*** Opening Extracted entries ***
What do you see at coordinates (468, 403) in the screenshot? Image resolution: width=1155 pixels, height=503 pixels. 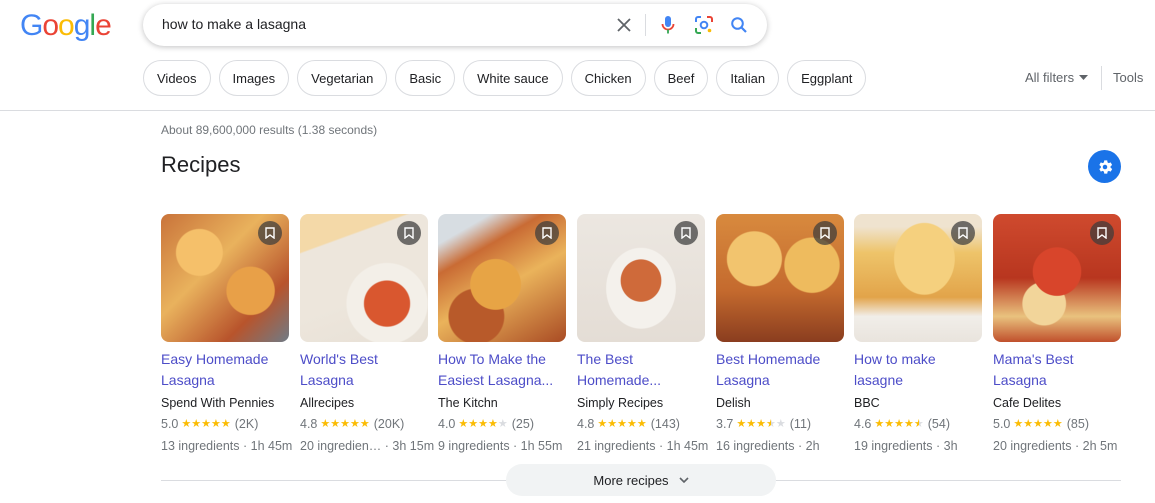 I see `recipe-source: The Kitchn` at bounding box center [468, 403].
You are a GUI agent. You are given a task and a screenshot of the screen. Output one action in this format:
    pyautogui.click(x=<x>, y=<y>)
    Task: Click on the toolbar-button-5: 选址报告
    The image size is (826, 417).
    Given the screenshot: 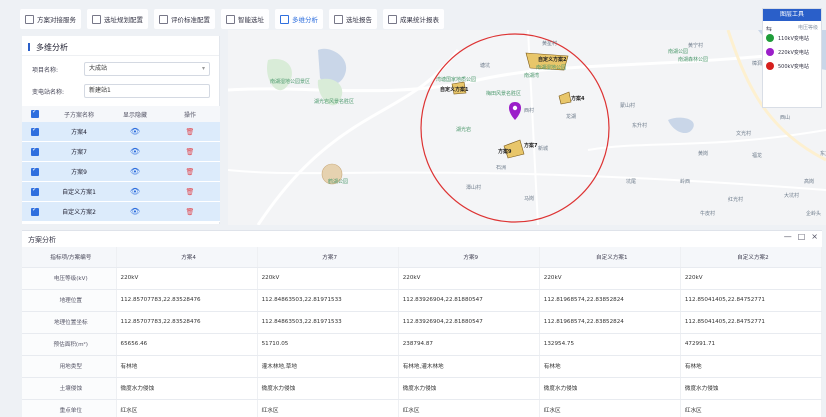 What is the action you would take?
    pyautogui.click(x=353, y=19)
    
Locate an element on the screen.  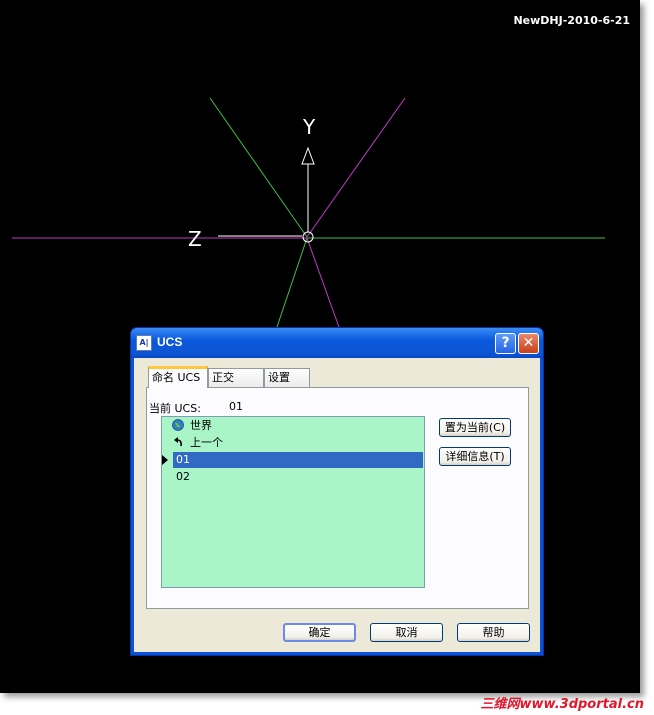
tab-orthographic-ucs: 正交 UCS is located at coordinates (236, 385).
*** Closing Extracted entries ***
*** Opening Extracted entries ***
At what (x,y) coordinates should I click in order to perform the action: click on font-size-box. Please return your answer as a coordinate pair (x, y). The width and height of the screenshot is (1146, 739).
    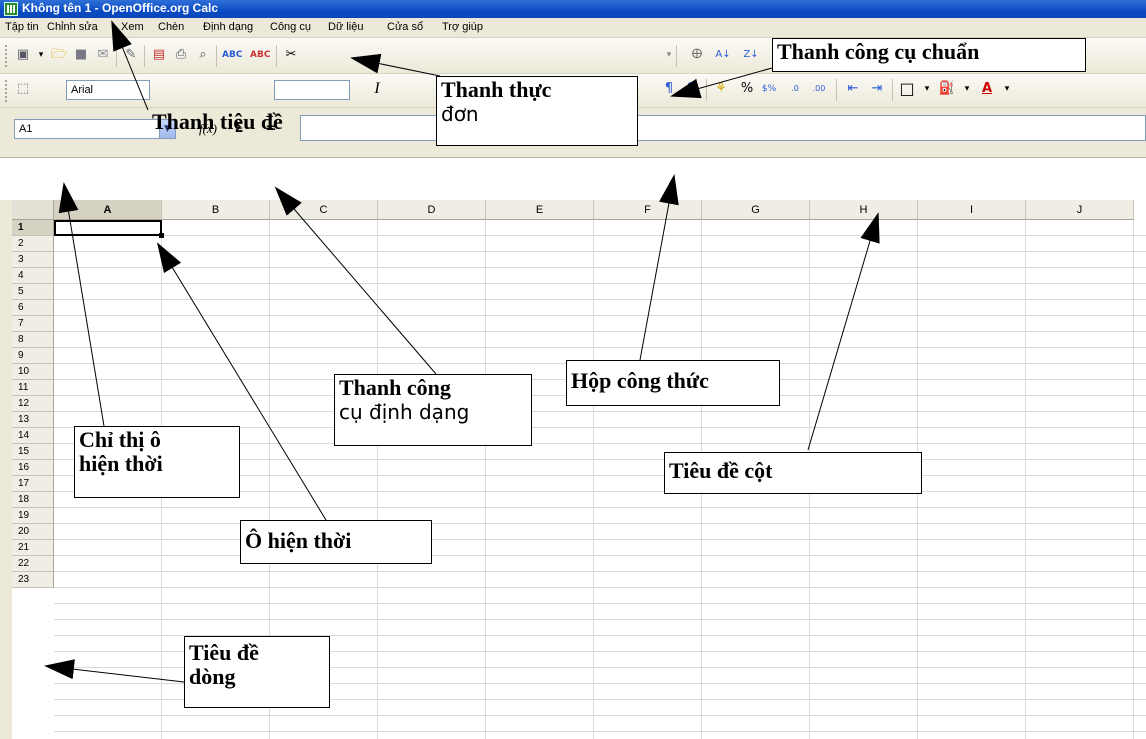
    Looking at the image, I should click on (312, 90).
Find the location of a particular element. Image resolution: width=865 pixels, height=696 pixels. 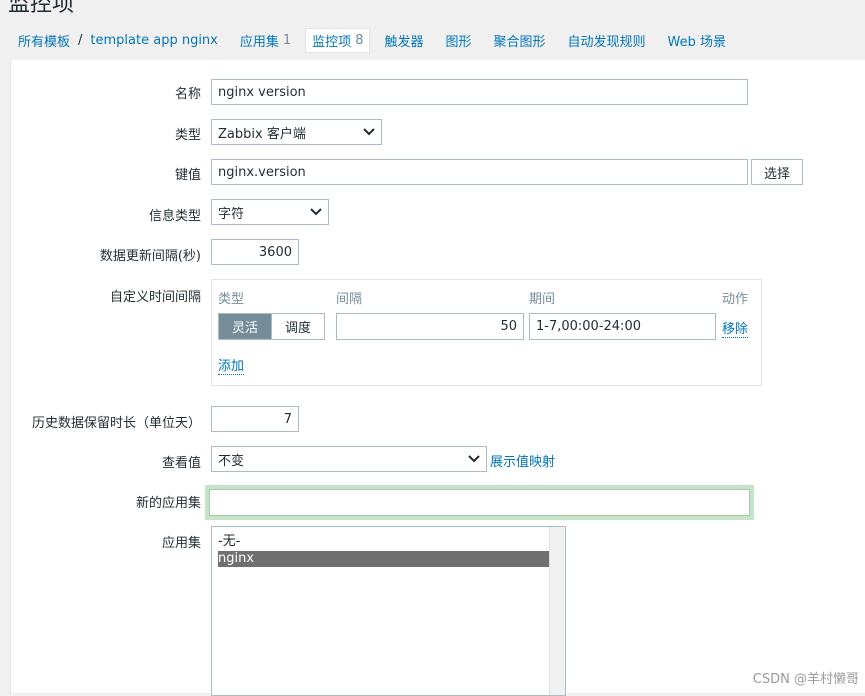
*** Closing Extracted entries ***
> _Task requirements_
Put into a numbered list the lines of the entries above starting with the line that contains "At what (x,y)" and going on through the line that contains "Looking at the", with blank lines left out. Leave the pictures out.

> _Output_
1. At what (x,y) coordinates should I click in order to perform the action: click on font-size-box. Please return your answer as a coordinate pair (x, y). The width and height of the screenshot is (1146, 739).
2.     Looking at the image, I should click on (312, 90).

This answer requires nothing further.